■ Task
Determine the count of lines in the data below that include the word "target", and give nothing besides it.

---

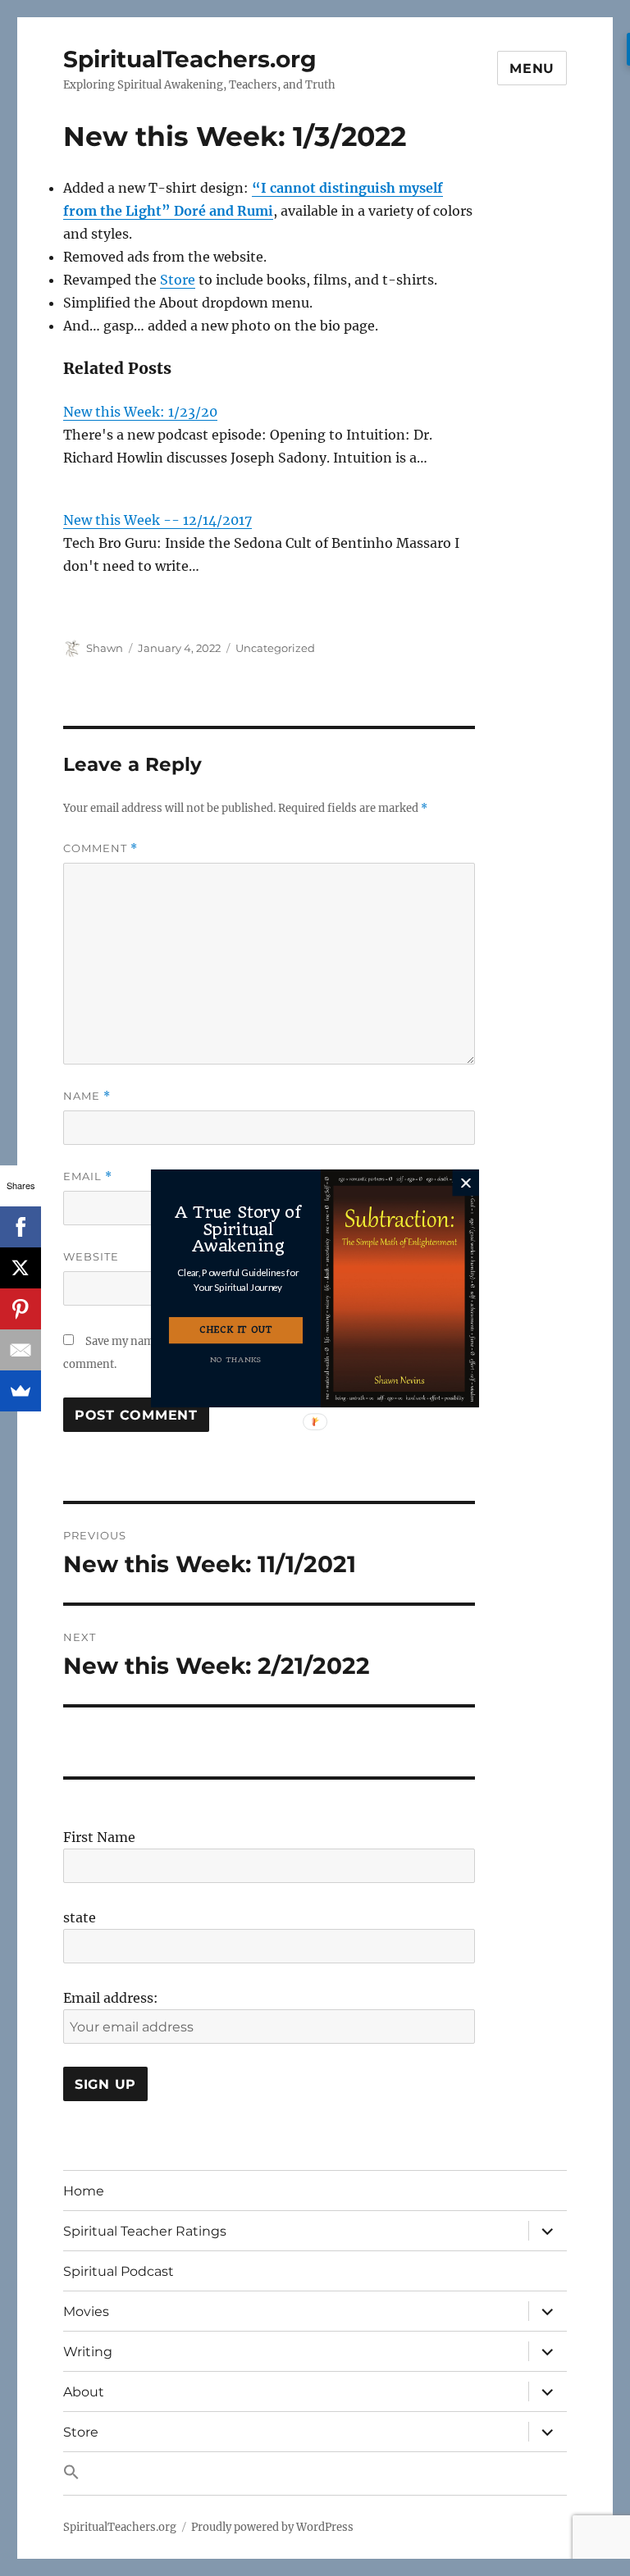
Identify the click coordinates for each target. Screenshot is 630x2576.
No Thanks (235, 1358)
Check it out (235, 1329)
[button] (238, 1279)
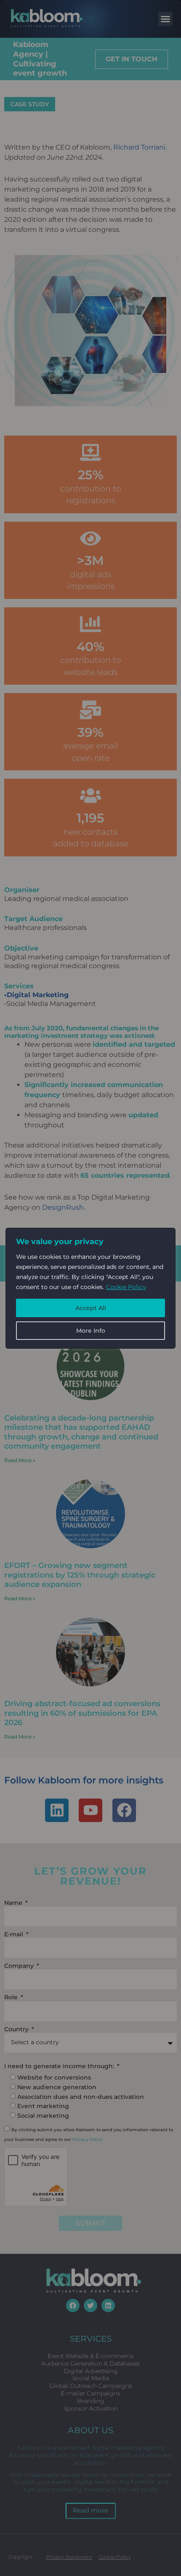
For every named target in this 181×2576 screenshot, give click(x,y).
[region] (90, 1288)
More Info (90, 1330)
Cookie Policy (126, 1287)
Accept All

---

■ Answer to this problem
2